Should (p - q) be disallowed in @safe code?

Sat Jan 3 00:00:31 UTC 2026

On 1/2/2026 2:54 PM, Timon Gehr wrote:
> On 1/2/26 22:03, Walter Bright wrote:
>> It seems we are in full agreement that p-q should be disallowed in @safe code, 
>> which is my proposal here.
>> ...
> 
> I am happy with each of these two outcomes:
> 1. `p-q` is `@safe`, implementation-defined.
> 2. `p-q` can be UB, must be `@system`.
> 
> So, works for me.
> 
>> BTW, p-q is not a memory safety issue.
> 
> Any type of UB is a memory safety issue.

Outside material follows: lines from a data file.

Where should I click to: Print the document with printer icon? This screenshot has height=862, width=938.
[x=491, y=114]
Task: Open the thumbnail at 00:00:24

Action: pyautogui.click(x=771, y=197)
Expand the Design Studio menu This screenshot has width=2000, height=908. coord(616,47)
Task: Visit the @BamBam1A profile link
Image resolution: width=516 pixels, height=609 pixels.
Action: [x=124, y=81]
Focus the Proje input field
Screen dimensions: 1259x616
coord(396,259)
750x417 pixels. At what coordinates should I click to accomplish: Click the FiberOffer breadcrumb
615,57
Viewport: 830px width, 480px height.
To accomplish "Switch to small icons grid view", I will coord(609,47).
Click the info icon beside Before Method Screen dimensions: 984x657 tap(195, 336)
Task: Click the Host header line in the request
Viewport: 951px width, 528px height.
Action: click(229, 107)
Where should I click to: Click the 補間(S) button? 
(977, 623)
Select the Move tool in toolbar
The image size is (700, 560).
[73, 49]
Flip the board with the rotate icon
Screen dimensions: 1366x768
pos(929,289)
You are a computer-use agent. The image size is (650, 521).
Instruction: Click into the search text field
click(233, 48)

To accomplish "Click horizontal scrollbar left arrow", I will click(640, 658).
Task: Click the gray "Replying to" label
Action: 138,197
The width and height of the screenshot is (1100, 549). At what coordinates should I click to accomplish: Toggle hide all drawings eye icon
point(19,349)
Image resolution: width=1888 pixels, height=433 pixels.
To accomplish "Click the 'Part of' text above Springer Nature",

You are obviously correct. But using known computers, it is not a memory safety 
measure. I don't see any reason anyone would implement p-q such that it trashes 
memory or sets the CPU on fire. Maybe what actually happens should be 
documented, to make it "implementation defined", but I'm not in a position to 
authoritatively document what CPUs do.

Dereferencing random pointers, on the other hand, can realistically corrupt 
memory. This is why pointer arithmetic is not allowed in @safe code.

> Any assumption that any type of UB is benign must rely on additional information 
> about specific backends. So what you claim may be true with DMD, but that is 
> about the extent of it.

I can't see a professionally designed CPU catching fire or corrupting memory by 
subtracting two unrelated pointers. One would have to add more transistors to 
make that happen. Nobody would buy such a machine.

Current CPUs are what they are. We live with that, and we trade off performance 
for some level of unpredictable failure.

> I would expect a CPU to just do `i<<(j&31)`.

The X86_64 and Aarch64 give different results, I ran into that bug.

> The C abstract machine is however not the CPU.

CPU design has very much followed C semantics since the 80s. Unfortunately, the 
C spec didn't nail down certain behaviors, and so we have different behaviors.